#### Work to be completed:
In the listing below, find each line that holds the string "agent" and copy it.

#### Provided material:
=====
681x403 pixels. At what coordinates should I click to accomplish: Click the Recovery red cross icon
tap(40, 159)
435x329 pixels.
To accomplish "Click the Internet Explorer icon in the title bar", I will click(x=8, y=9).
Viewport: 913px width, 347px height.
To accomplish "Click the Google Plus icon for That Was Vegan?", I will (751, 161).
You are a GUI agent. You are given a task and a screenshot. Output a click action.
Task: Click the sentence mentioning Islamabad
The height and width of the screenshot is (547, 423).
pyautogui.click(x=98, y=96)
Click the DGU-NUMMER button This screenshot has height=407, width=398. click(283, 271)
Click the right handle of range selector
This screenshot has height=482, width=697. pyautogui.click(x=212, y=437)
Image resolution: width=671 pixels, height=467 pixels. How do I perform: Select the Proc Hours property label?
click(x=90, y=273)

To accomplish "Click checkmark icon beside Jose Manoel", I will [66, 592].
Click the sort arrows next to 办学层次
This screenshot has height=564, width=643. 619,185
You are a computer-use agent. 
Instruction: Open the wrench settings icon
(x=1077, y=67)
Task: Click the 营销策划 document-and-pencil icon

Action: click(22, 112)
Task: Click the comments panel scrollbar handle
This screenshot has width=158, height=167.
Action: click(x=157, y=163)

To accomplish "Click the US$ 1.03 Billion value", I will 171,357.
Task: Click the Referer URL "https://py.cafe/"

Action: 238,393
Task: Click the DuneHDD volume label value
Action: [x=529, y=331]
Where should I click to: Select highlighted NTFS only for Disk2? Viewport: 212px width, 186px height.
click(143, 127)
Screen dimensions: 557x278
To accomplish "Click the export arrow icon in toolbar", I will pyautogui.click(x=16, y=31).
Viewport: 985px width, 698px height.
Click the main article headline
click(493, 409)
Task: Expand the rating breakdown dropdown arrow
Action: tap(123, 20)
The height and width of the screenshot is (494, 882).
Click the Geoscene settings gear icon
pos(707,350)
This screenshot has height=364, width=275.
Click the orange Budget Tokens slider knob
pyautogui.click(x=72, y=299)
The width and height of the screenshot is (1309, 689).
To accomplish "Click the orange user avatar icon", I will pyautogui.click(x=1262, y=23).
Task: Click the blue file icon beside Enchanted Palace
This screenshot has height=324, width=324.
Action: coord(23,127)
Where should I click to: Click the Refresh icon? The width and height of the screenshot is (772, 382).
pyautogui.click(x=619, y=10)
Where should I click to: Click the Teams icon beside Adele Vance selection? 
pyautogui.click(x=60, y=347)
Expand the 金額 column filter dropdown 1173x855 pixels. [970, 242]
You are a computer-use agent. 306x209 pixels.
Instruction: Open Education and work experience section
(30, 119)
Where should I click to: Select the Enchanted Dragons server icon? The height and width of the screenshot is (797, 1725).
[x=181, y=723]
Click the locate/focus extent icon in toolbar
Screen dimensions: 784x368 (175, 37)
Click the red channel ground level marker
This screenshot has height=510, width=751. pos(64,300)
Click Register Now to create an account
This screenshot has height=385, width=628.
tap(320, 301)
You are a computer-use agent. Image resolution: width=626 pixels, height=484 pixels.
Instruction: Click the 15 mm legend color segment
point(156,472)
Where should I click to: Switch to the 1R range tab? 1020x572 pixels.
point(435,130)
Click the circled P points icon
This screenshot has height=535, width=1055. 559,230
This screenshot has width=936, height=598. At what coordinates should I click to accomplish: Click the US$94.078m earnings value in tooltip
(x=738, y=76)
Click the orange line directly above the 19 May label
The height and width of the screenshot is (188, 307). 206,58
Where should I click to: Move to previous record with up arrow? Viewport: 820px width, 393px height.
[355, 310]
=====
#### Reply to the task:
You are a GUI agent. You are given a task and a screenshot. Output a click action.
You are a computer-use agent. 
You are a computer-use agent. 306x209 pixels.
You are a computer-use agent. Image resolution: width=626 pixels, height=484 pixels.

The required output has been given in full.